SELECTED TEXT:
___

Judge Eliza Ovrom ordered the Iowa Department of Public Health to issue a birth certificate naming Melissa Gartner as a parent of Mackenzie Jean Gartner.
The health department in 2009 had refused to list Gartner on the birth certificate until she had adopted the child.
“Pursuant to Varnum v. Brien, where a married woman gives birth to a baby conceived through use of an anonymous sperm donor, the Department of Public Health should place her same-sex spouse’s name on the child’s birth certificate without requiring the spouse to go through an adoption proceeding,” Ovrom wrote.
Read the court ruling
Heather Lynn Martin Gartner and Melissa McCoy Gartner, both of Des Moines sued the Iowa Department of Public Health in 2010. The case was dismissed in early 2011 on a technicality, and re-filed two weeks ago.
Camilla Taylor, the Gartners' attorney, had argued that the state lists married men on birth certificates, even when it's impossible for them to be the biological father.
State attorney Heather Adams, during the court case, argued that the health department has extended rights to same-sex married couples since an Iowa Supreme Court ruling allowing same-sex marriages. She had said the department has no concerns about two women raising a child, citing "solid scientific evidence" that children of gay couples are as healthy as those raised by a man and a women.
However, the state law's wording in regards to parentage is gender-specific, and not open to interpretation, she argued.
Iowa code states if a woman is married, the husband is the father, absent a court order that says otherwise.
"If I had to summarize the department's case in one sentence, it would be this: It is a biological impossibility for a woman to ever legally establish paternity of a child," Adams had argued.

___

INPUT DATA:
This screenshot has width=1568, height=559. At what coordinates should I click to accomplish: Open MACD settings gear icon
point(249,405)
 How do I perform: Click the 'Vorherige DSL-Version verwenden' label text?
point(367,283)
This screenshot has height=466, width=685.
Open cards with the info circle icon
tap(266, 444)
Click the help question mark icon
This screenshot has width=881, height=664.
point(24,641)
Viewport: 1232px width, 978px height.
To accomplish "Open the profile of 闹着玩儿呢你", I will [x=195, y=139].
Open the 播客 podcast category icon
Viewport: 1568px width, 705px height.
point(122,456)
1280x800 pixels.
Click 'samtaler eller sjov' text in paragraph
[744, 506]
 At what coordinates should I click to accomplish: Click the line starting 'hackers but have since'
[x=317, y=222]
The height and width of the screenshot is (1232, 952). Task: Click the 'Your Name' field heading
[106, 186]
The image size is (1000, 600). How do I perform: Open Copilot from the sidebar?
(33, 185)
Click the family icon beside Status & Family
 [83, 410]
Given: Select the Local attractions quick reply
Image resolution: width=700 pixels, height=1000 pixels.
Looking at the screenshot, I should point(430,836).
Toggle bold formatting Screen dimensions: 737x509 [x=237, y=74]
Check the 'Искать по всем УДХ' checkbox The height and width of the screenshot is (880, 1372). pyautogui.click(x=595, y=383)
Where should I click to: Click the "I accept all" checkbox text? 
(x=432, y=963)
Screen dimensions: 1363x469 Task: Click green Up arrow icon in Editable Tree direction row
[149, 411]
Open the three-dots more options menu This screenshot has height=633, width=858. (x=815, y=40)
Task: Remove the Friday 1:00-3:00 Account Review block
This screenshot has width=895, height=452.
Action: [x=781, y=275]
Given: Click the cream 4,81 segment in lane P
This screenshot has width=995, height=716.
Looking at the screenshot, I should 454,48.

___

WHAT YOU NEED TO DO:
• 1. Duplicate the part of the birth certificate article that opens with the words containing "State attorney Heather" and closes with "that says otherwise.".
• 2. In the birth certificate article, who was the Gartners' attorney?
• 3. Shorten the paragraph of the birth certificate article that begins "State attorney Heather Adams, during the court case" into a brief list that keeps its main facts.

SOLUTION LIST:
• 1.
State attorney Heather Adams, during the court case, argued that the health department has extended rights to same-sex married couples since an Iowa Supreme Court ruling allowing same-sex marriages. She had said the department has no concerns about two women raising a child, citing "solid scientific evidence" that children of gay couples are as healthy as those raised by a man and a women.
However, the state law's wording in regards to parentage is gender-specific, and not open to interpretation, she argued.
Iowa code states if a woman is married, the husband is the father, absent a court order that says otherwise.

• 2. Camilla Taylor

• 3.
- State attorney Heather Adams argued that the health department has extended rights to same-sex married couples since an Iowa Supreme Court ruling allowed same-sex marriages.
- She said the department has no concerns about two women raising a child.
- She cited "solid scientific evidence" that children of gay couples are as healthy as those raised by a man and a woman.